Iterative = Not Plannable?

Stakeholders often struggle with the agile approach because it seems chaotic and risky. They don’t exactly know what they will get at the end of the project. They have a tendency towards a waterfall model as it pretends predictability. For them, agile projects do not seem to be plannable and manageable.

Once you accept the myriad factors that larger projects depend on, you know why the predictability of a waterfall-like process lulls you into a false sense of security. Agile methods on the other hand have built-in mechanisms for handling change. Change is welcomed.

Agile must not mean chaos and blind flight, though. At our company, we have developed best practices for keeping track of time and costs in agile projects. In this blog article I summarize the most important aspects.

If you want to know more about how we create time and costs reports for stakeholders in agile projects, check out our article Project Reporting in Agile Projects.

Begin by Exploring the Extremes

Our time and costs planning starts at the very beginning of a project by thinking about the extremes. We want to do a solid launch status check but reduce the necessary effort to a minimum. Here are the questions we ask the stakeholders and ourselves:

Time

Which hard deadlines do we have?
Examples: Upcoming trade shows where we absolutely have to present something, time until we run out of money, presentation dates for venture capitalists, etc.

Asked for deadlines, customers often answer things like “it depends” or “we are flexible”. That doesn’t help. My strategy for such situation is to reply with a totally insane suggestion. “So it is ok if it takes us five years” (replace five with any number that is ridiculous in your project). Of course the customer will protest. “So you do have a deadline, don’t you?”. That typically gets the right discussion going.

Feature Set

What is the absolute minimum feature set that we have to have at these deadlines?
See also concept of the Minimum Viable Product aka MVP

Don’t ask stakeholders for lengthy specifications. A short, well-conceived overview is worth much more than hundreds of pages with details that will change anyway during project implementation.

It is important to question the stakeholders’ requirements until there isn’t anything left in the MVP that could be omitted. Ask questions like: “So the entire project does not make sense if we cannot deliver feature X, right?”. If stakeholders hesitate to reduce the scope of the MVP, ensure them that they will be allowed to broaden the project scope once it becomes clear that the project is ahead of schedule and under budget.

Budget

What maximum resource budget do we have?
Examples: Cash, budget, number of project members, limited number of specialists for a crucial technical area, etc.

This one is hard because it requires trust between stakeholders and the project team. Emphasize that an open communication about resource constraints is crucial for the success of the project.

In many cases stakeholders refuse to tell you the maximum budget. That’s ok. However, once you provided the effort estimation (see next point), they have to at least tell you how their maximum budget fits to your upper/lower estimation.

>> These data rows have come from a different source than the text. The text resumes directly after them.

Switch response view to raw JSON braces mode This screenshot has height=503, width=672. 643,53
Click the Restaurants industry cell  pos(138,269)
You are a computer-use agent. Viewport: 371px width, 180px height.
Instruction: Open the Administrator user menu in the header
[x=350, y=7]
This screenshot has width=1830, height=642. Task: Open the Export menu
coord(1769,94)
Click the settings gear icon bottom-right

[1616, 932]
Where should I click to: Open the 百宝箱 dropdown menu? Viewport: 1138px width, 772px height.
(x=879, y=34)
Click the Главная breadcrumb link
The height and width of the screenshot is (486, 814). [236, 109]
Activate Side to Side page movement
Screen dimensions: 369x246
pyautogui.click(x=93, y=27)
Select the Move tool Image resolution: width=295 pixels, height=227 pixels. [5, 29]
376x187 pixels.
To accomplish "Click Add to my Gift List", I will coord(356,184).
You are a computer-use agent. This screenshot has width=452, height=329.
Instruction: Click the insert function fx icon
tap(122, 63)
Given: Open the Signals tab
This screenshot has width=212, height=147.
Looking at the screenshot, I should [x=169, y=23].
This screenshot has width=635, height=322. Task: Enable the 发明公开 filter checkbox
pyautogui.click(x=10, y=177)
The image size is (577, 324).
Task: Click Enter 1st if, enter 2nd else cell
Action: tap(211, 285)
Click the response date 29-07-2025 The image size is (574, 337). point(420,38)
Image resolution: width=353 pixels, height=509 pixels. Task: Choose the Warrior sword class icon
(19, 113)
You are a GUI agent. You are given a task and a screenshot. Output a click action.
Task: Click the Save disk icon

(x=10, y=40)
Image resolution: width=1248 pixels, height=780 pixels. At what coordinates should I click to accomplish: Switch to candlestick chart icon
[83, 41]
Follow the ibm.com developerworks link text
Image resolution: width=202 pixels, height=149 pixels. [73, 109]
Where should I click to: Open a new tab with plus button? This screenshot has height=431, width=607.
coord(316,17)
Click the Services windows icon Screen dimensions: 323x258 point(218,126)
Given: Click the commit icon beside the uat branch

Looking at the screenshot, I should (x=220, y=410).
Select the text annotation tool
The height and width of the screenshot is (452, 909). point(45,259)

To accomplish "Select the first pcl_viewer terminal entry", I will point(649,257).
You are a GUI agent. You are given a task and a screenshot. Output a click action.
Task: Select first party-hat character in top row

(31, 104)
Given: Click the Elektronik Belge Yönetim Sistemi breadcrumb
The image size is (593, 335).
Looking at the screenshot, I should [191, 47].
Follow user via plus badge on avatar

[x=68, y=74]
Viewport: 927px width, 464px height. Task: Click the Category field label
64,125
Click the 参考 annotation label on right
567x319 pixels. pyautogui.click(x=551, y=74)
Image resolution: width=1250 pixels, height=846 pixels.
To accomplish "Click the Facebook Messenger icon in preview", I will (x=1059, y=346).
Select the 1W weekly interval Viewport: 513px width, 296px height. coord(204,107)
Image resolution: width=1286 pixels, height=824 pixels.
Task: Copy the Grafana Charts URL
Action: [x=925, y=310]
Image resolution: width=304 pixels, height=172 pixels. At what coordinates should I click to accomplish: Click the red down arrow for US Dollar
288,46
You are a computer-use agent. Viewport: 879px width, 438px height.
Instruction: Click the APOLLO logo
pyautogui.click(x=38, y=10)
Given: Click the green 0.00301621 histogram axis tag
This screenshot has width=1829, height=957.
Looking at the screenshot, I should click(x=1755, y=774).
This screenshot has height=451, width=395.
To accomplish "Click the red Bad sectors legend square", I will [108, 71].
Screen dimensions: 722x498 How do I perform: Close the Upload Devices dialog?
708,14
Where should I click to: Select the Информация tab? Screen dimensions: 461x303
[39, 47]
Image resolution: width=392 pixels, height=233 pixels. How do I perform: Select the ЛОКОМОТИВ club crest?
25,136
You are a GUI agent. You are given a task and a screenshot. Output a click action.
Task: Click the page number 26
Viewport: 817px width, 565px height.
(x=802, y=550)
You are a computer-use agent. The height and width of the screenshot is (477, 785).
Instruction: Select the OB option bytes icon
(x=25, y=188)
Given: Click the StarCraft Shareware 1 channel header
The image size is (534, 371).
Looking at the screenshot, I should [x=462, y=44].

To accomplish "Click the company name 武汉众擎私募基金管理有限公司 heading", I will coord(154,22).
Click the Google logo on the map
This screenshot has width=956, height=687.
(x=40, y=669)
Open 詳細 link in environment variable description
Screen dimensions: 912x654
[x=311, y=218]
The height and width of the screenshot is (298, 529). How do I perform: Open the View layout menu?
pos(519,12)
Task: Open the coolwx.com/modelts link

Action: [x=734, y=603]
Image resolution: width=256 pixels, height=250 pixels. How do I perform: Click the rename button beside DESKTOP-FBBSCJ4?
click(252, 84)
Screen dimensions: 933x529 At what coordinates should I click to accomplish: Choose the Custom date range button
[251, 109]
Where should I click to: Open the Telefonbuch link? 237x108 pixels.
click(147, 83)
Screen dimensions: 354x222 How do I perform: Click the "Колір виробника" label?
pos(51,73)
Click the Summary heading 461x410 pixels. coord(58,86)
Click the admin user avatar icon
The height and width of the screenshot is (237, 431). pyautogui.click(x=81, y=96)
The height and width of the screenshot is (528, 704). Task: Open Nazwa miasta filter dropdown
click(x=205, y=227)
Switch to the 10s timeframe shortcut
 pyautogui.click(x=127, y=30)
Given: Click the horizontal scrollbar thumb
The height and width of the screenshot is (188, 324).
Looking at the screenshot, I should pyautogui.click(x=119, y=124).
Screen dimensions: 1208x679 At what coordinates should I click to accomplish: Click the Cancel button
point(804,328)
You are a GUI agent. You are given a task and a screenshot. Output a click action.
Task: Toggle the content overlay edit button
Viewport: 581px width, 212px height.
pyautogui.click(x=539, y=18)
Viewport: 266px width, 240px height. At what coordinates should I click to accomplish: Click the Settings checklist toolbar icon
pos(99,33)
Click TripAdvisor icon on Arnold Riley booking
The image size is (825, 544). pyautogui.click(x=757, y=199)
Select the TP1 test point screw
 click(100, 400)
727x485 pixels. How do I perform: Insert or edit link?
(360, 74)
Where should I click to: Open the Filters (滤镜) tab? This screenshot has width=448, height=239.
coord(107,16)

If stakeholders are vague about maximum budget, use the strategy mentioned above: Provoke by mentioning insanely high efforts. “If money isn’t the problem, it is ok if we hire a dozen new developers and spend two million Euros, right?”

Estimation

How many resources and what throughput time will we need to build the MVP?
Never work with point estimates, use ranges instead!

The estimation has to consist of a lower and an upper bound:

  • Lower bound: At least how many resources and throughput time do we to build the MVP? Even if everything is running perfectly fine, we will at least need that.
  • Upper bound: With how many resources and throughput time are we very sure that we can build the MVP (90% confidence, for details see How Good Are Your Estimation Skills?)?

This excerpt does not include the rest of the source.